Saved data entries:
---

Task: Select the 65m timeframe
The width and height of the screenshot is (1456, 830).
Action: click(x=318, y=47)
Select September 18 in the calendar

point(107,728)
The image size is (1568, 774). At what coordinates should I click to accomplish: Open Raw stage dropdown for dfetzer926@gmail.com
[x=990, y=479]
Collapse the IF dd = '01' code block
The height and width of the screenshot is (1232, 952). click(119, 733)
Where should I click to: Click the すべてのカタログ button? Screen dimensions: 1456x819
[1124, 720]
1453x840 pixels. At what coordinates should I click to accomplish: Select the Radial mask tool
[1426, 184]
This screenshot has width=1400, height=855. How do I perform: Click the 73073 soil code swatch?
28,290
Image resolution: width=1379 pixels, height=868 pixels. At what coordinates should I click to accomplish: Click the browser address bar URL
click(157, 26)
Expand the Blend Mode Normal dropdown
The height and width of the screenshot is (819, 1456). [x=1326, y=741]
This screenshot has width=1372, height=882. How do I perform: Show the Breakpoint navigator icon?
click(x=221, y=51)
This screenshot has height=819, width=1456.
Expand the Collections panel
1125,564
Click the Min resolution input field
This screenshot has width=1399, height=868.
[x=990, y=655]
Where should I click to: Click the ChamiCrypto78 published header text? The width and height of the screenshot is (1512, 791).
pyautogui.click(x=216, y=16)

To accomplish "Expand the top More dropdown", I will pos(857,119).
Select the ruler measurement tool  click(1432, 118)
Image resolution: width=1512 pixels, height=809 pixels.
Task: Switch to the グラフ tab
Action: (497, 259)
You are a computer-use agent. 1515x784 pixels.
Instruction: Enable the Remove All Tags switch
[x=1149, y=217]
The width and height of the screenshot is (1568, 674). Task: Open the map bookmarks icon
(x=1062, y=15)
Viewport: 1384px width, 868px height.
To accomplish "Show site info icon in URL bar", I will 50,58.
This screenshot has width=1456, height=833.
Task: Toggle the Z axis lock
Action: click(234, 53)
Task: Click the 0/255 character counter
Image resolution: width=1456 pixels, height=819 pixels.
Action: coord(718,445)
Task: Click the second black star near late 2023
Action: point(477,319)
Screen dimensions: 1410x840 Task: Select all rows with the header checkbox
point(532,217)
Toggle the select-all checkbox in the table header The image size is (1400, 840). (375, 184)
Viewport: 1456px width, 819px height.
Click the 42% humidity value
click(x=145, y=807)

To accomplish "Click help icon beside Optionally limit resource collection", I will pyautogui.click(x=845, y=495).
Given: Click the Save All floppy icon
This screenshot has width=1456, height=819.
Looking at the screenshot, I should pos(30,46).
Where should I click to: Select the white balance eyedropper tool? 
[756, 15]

---

→ **Task instructions**: Nothing but the lines from the one containing "Select the ruler" through the last line of the data above should be given again, each exactly as it stands.

→ **Solution for this exercise**:
Select the ruler measurement tool  click(1432, 118)
Image resolution: width=1512 pixels, height=809 pixels.
Task: Switch to the グラフ tab
Action: (497, 259)
You are a computer-use agent. 1515x784 pixels.
Instruction: Enable the Remove All Tags switch
[x=1149, y=217]
The width and height of the screenshot is (1568, 674). Task: Open the map bookmarks icon
(x=1062, y=15)
Viewport: 1384px width, 868px height.
To accomplish "Show site info icon in URL bar", I will 50,58.
This screenshot has width=1456, height=833.
Task: Toggle the Z axis lock
Action: click(234, 53)
Task: Click the 0/255 character counter
Image resolution: width=1456 pixels, height=819 pixels.
Action: coord(718,445)
Task: Click the second black star near late 2023
Action: point(477,319)
Screen dimensions: 1410x840 Task: Select all rows with the header checkbox
point(532,217)
Toggle the select-all checkbox in the table header The image size is (1400, 840). (375, 184)
Viewport: 1456px width, 819px height.
Click the 42% humidity value
click(x=145, y=807)

To accomplish "Click help icon beside Optionally limit resource collection", I will pyautogui.click(x=845, y=495).
Given: Click the Save All floppy icon
This screenshot has width=1456, height=819.
Looking at the screenshot, I should pos(30,46).
Where should I click to: Select the white balance eyedropper tool? 
[756, 15]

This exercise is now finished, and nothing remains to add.